Minister of Revenue Government of Jharkhand
- In office 19 February 2015 – 29 December 2019
- Chief Minister: Raghubar Das
- Succeeded by: Hemant Soren

Member of Jharkhand Legislative Assembly
- In office 23 December 2014 – 23 November 2024
- Preceded by: Umakant Rajak
- Succeeded by: Umakant Rajak
- Constituency: Chandankiyari (SC)

Personal details
- Born: 25 November 1978 (age 47) Chandankiyari, Bihar, India (now in Jharkhand)
- Party: Bharatiya Janata Party

= Amar Kumar Bauri =

Indian politician (born 1978)

Amar Kumar Bauri (born 25 November 1978) is an Indian politician and former leader of the opposition in Jharkhand Legislative Assembly. He is the member of the Bharatiya Janata Party. He was Minister of Jharkhand. Earlier he was associated with Jharkhand Vikas Morcha (Prajatantrik) led by Babulal Marandi till Jharkhand Vidhan Sabha election in 2014.
He was a member of Jharkhand legislative assembly from Chandankiyari constituency which is reserved for scheduled castes in Bokaro District.

==Early life==
He was born in year 1978 to Ram Nath Bauri. He passed matriculation from R.D. Tata High School Jamshedpur in 1994, Inter from Co-operative College Jamshedpur in 1997, completed graduation from same Jamshedpur Cooperative College and post graduate in history from Ranchi University in 2005. He also completed Bachelor of Education from the Vinobha Bhave University Hazaribag in 2008.

==Political career==
Bauri made his electoral debut in 2004 as an Independent candidate unsuccessfully. In the 2009 Assembly election, he had contested on the JVM (P)’s ticket from Chandankiyari, but had lost to Umakant Rajak of AJSU by a margin of 3517 votes. In the 2014 Assembly election, Bauri was elected as an MLA from Chandankiyari on the ticket of JVM (P) ticket, but soon he, along with five other party MLAs, joined the BJP-led government, merging their breakaway JVM (P) Legislature Party with the BJP.

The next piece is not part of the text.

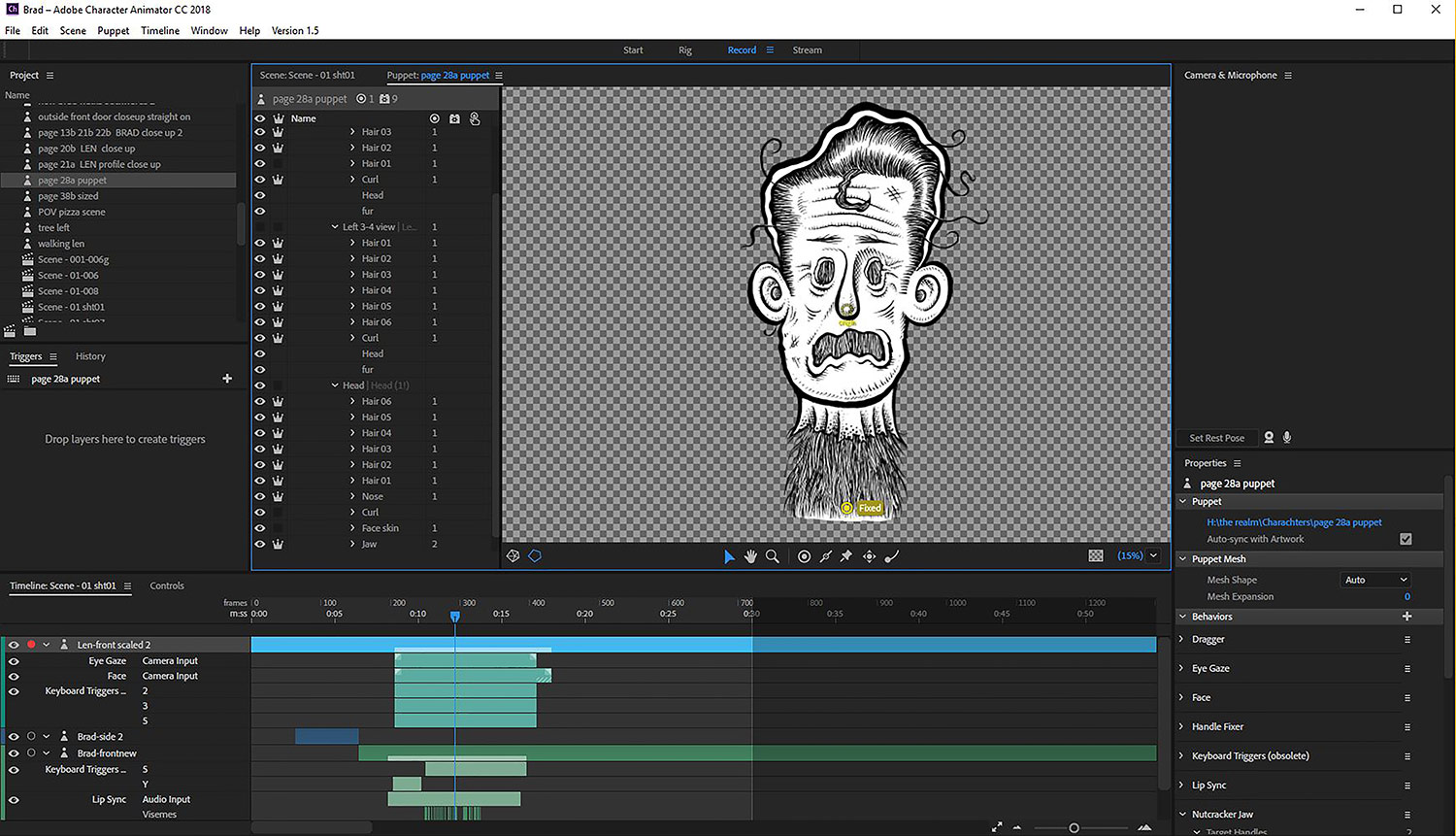Open the puppet file path link
This screenshot has height=836, width=1456.
click(1294, 522)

Bauri was inducted as Revenue and Tourism minister in the Raghubar Das ministry on 19 February 2015. He took some significant decisions such as building the Patratu Valley road and launching several religious tourism festivals. He had digitized a part of the land records and also started the popular Re 1 charge on properties registered in the name of women members in 2017 in a bid to empower them within their households – a scheme which was scrapped by the current JMM-led government headed by CM Hemant Soren in 2020.

On 16 October 2023 he was appointed as the lleader of the opposition in Jharkhand Legislative Assembly replacing Babulal Marandi who had been appointed as the President of BJP Jharkhand.

He lost election in 2024 and was succeeded by Babulal Marandi as the leader of opposition.